Al Mahmood was not alone in praising Qatar's successful bid. He was joined by Marcel Desailly, the former France football international and a member of the 1998 World Cup winning team.
"I am on Sepp Blatter's side in providing Russia and Qatar with the opportunities," Desailly said yesterday at a media event at the Emirates Palace hotel to announce the nominees for the 2011 Laureus World Sports Awards.
"I truly believe in taking the game beyond the boundaries of the established nations. The football World Cup is not only a great sporting event but it helps to develop the sport in all continents, and I am sure Russia and Qatar and the entire region will hugely benefit.
"I am sure Qatar will take the game into a new level in terms of technology and facilities. A World Cup in the region will also help the sport grow and teams get stronger with the incentive to play on the big stage."
The ADSC's aim, meanwhile, is to make the capital an international sporting hub as well as developing grass-roots talent.

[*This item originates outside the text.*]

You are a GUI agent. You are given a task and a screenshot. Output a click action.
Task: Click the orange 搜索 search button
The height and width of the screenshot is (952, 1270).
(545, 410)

Al Mahmood believes that in less than four years they have showcased more than their fair share of the sporting glitz and helped create awareness among the country's youth.
"The success we have had during this short period is not for us to talk about, but the international events Abu Dhabi has staged in the past three years speaks by itself," al Mahmood said. "We have a full calendar of international sporting events and I can only think it will keep growing in the next few years. Every single international event attracts the world's media and spotlight on Abu Dhabi as one of the most exciting new sporting venues.

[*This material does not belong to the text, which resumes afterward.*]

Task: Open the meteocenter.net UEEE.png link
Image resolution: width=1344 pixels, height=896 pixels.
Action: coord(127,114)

"We have a full agenda of events starting from this January and also a few ideas to be implemented, with plans for cricket, one of the sporting events that has still to come under our purview. There is no rush to take all at once, but we will gradually have all the sports under our organisation, mostly to help growth and development at all levels."
The capital's year started with the Abu Dhabi World Tennis Championship that saw top-seeded players Rafael Nadal and Roger Federer feature in the final.
Next is the Abu Dhabi Championship, golf's European Tour curtain-raiser tournament from January 20 to 23. It will be followed by the Laureus Awards in February.
The ADSC's vision is not just to portray the city as a sporting venue for international events, but also to create a sporting culture among the capital's children.
"We have ventured into community sport and we are helping and supporting the local clubs.
"We have created new facilities, particularly individual medal winning sports. We have set up five training centres for the youth to choose from boxing, judo and fencing.
"These facilities are in full swing and now the athletic federation has made a proposal to set up a centre of excellence for women athletes, and it is under consideration."
Abu Dhabi has been the venue for the Laureus World Sports Awards for two successive years and it is likely the presentation ceremony will remain in the capital.
"We haven't had a better welcome and a better host than Abu Dhabi," Dr Guy Sanan, the Laureus chief executive, said. "There are a few cities interested in hosting this event but we will have a talk with Abu Dhabi before considering the other venues."